This Is Why The Demands On Mental Health Services Have Risen So High


This week the Government pledged an extra 21,000 mental health specific members of NHS staff in the face of what is  being described as an ‘impending mental health crisis’.

Just last month the chief executives and chairs from 37 of England’s 53 mental health trusts came out to warn of the fast approaching disaster.

A report by the Children’s Commissioner for England estimated that there are over 800,000 children and young people currently struggling with their mental health in the United Kingdom. Children’s Commissioner Anne Longfield says that this figure is the “tip of the iceberg” and the actual numbers are likely to be much higher.

Recent figures indicate that total mental health spending has lowered by £4.5 million this year, despite a rising need for care and a promised £1bn budget increase.

Vulnerable young people face wait times of up to 22 weeks in some parts of the country, with many families paying for their children to receive treatment privately in order for them to be seen when they need it most. A lack of spaces in mental health wards leads to vulnerable individuals (2,100 last year) detained in police cells until a bed for them can be found.

But what is behind this increase in demand for mental health related treatment?

Increasing awareness for mental health, caused by campaigns like Heads Together, led by the Duke and Duchess of Cambridge and Prince Harry, are understood to have encouraged  more to reach out for help with their mental health struggles. Long before Heads Together launched last year, charities like YoungMinds and Mind had started the war, talking at schools all over the country, encouraging people to share their stories and attempting to remove the stigma surrounding mental illness.

LONDON, ENGLAND - OCTOBER 10: Prince William, Duke of Cambridge and Catherine, Duchess of Cambridge listen to ambulance man Dan Farnworth and Rich Morton of how they helped each other cope with traumatic situations at a reception of the"Heads together" on World Mental Health Day on October 10, 2016 in London, England. (Photo by Richard Pohle - WPA Pool/Getty Images)
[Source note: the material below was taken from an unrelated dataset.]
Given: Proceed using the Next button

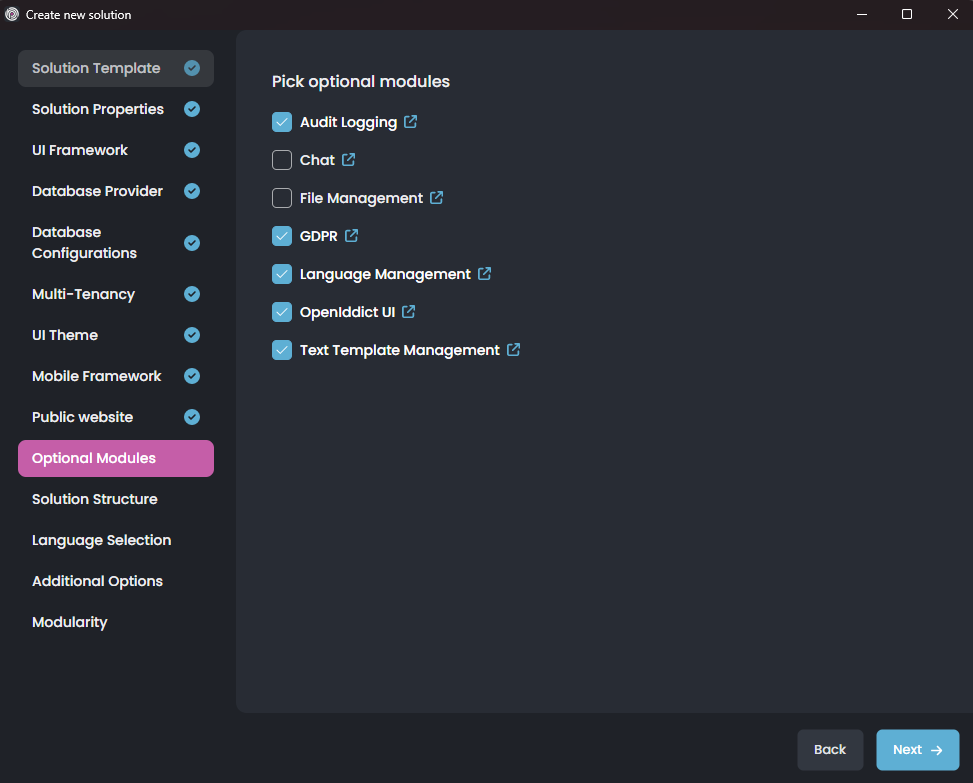Looking at the screenshot, I should pyautogui.click(x=917, y=749).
Movies and TV shows have only really very recently began including characters with accurate and touching mental illnesses, that have worked to normalise the issue. Fans were touched when the show This Is Us showed just how debilitating a panic attack can be, and moved when Stacey in Eastenders struggled with postpartum psychosis.

The fight to start a conversation about mental illness and encourage others to get help finally seems to be making a real effect, with thousands reached by personal stories of Prince Harry, celebrities, and every day people like ambulance drivers and firefighters.

It has also been argued that the exam-centered and social media based environment we have created for our young people is one of the reasons for the increase in cases of anxiety and depression. Not to mention the rose tinted social media world all adults have found themselves trying to survive in.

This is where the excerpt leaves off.